Waktu di luar jendela merayap lambat. Matahari kini telah sempurna meninggi, menghujani halaman Kediaman Duke Dravenhart dengan cahaya siang yang terang.

Namun di dalam kamar utama, tirai beludru tebal masih ditarik rapat, menyisakan pencahayaan temaram dari lampu minyak yang menyala di atas meja sudut ruangan.

Kael tidak beranjak barang satu jengkal pun dari sisi ranjang.

Selama berjam-jam, pria itu terus duduk bersandar di kepala tempat tidur, membiarkan tangan kanannya digenggam oleh Vireli ... atau lebih tepatnya, Kael yang sengaja menyelipkan jemarinya ke dalam genggaman lemah sang istri.

Meskipun Virelia masih belum sadarkan diri, napas gadis itu kini sudah mulai teratur. Warna kebiruan di bibirnya telah memudar, digantikan oleh rona merah muda alami, dan garis-garis hitam racun di lehernya lenyap tak bersisa.

Badai maut itu telah berlalu. Meskipun luka di perut kirinya masih membutuhkan waktu berminggu-minggu untuk pulih total, nyawa Virelia kini dipastikan selamat.

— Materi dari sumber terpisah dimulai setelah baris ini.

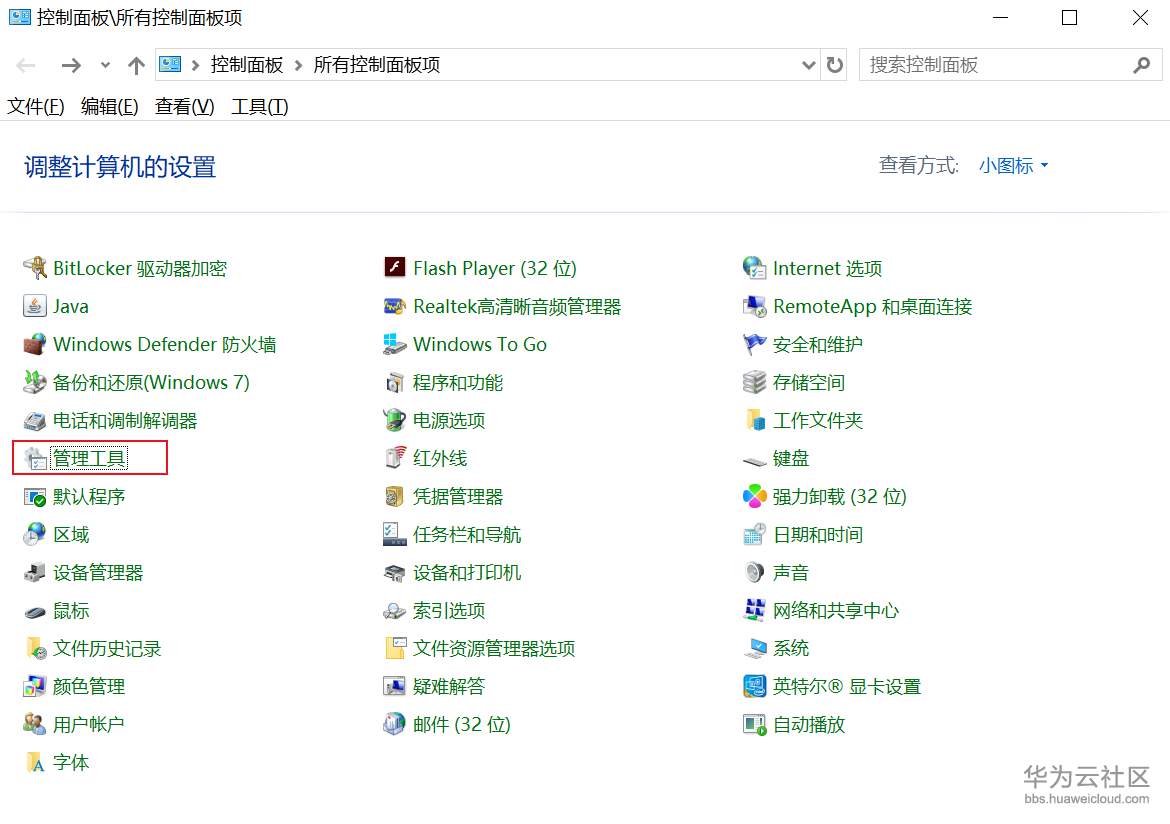Open BitLocker 驱动器加密
The height and width of the screenshot is (824, 1170).
[140, 268]
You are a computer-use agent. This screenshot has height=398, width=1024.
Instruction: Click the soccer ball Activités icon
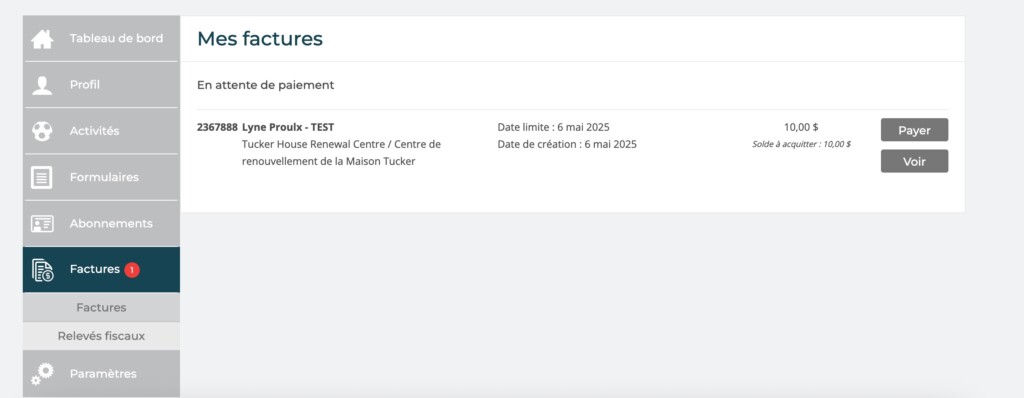[42, 131]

Kael menghela napas panjang, helas napas kelegaan pertama yang terasa begitu mahal setelah semalaman ia dicekam oleh ketakutan terbesar dalam hidupnya. Ibu jarinya dengan lembut mengusup punggung tangan Virelia yang terasa hangat kembali.

TOK. TOK.

Suara ketukan pintu yang teramat pelan terdengar memecah keheningan kamar.

Kael mengerutkan keningnya, melirik sekilas ke arah pintu.

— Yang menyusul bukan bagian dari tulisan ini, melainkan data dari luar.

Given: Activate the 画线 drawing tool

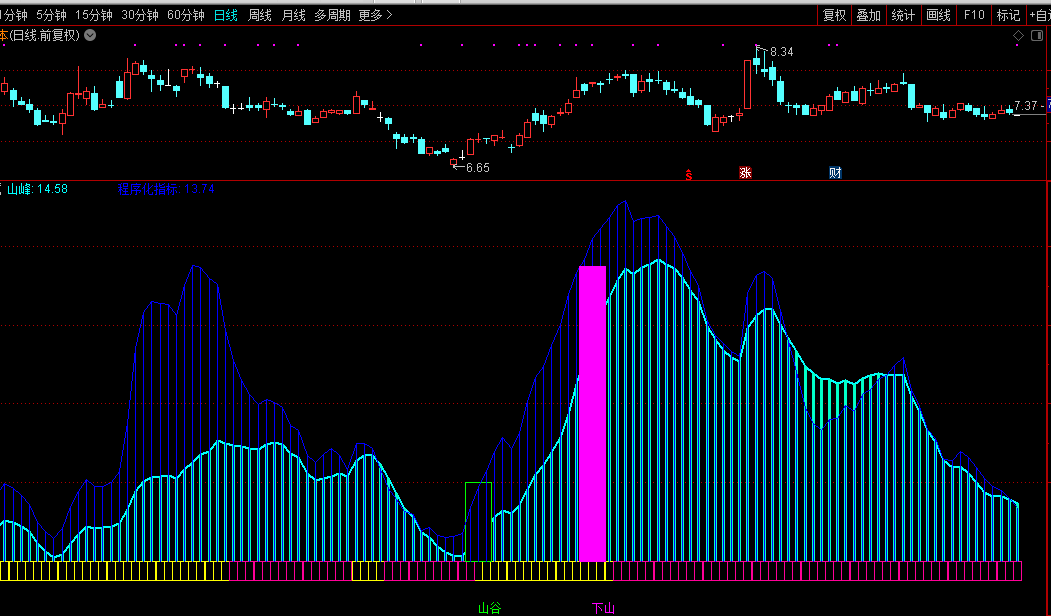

"Masuk," jawab Kael dengan suara berat dan parah.

Pintu kayu jati itu terbuka sedikit. Sosok Julian melangkah masuk dengan langkah sangat hati-hati, seolah takut mengganggu ketenangan di dalam ruangan. Sang ajudan itu mengenakan setelan jas formal, namun raut wajahnya menyiratkan kelelahan dan ketegangan yang belum sepenuhnya reda.

Julian berhenti beberapa langkah dari tempat tidur. Sepasang mata di balik kacamata emasnya langsung tertuju pada sosok Virelia yang terbaring tenang dengan perban putih melingkar di perutnya.

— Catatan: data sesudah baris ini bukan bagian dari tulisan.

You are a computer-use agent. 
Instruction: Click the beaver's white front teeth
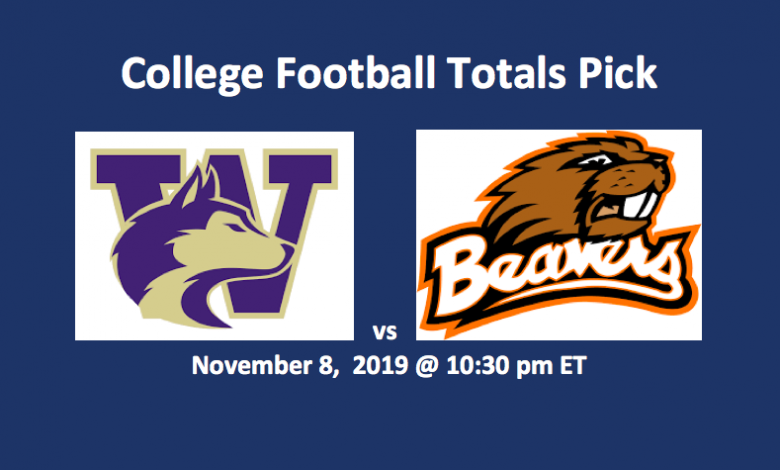[x=639, y=204]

"Bagaimanakeadaan Yang Mulia Duchess, Yang Mulia?" tanya Julian dengan nada berbisik, suaranya sarat akan kekhawatiran yang tulus.

Kael menoleh sekilas ke arah Julian, lalu kembali memandangi wajah istrinya dan menjawab, "Tabib bilang racunnya sudah sepenuhnya bersih dari aliran darahnya. Pernapasannya sudah stabil. Dia hanya butuh waktu untuk tidur dan memulihkan sisa tenaganya."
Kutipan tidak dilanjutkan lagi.